Its name was Cirith Ungol, a name of dreadful rumour. Aragorn could perhaps have told them that name and its significance; Gandalf would have warned them. But they were alone, and Aragorn was far away, and Gandalf stood amid the ruin of Isengard and strove with Saruman, delayed by treason. Yet even as he spoke his last words to Saruman, and the
palantķr crashed in fire upon the steps of Orthanc, his thought was ever upon Frodo and Samwise, over the long leagues his mind sought for them in hope and pity.

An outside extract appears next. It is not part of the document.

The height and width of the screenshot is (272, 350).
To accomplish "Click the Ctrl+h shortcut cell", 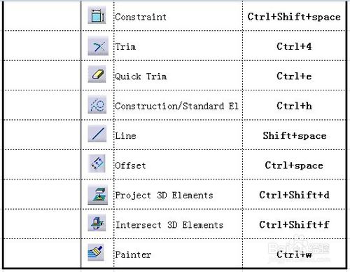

Maybe Frodo felt it, not knowing it, as he had upon Amon Hen, even though he believed that Gandalf was gone, gone for ever into the shadow in Moria far away. He sat upon the ground for a long while, silent, his head bowed, striving to recall all that Gandalf had said to him. But for this choice he could recall no counsel. Indeed Gandalf's guidance had been taken from them too soon, too soon, while the Dark Land was still very far away. How they should enter it at the last Gandalf had not said. Perhaps he could not say. Into the stronghold of the Enemy in the North, into Dol Guldur, he had once ventured. But into Mordor, to the Mountain of Fire and to Barad-dūr, since the Dark Lord rose in power again, had he ever journeyed there? Frodo did not think so. And here he was a little halfling from the Shire, a simple hobbit of the quiet countryside, expected to find a way where the great ones could not go, or dared not go. It was an evil fate. But he had taken it on himself in his own sitting-room in the far-off spring of another year, so remote now that it was like a chapter in a story of the world's youth, when the Trees of Silver and Gold were still in bloom. This was an evil choice. Which way should he choose? And if both led to terror and death, what good lay in choice?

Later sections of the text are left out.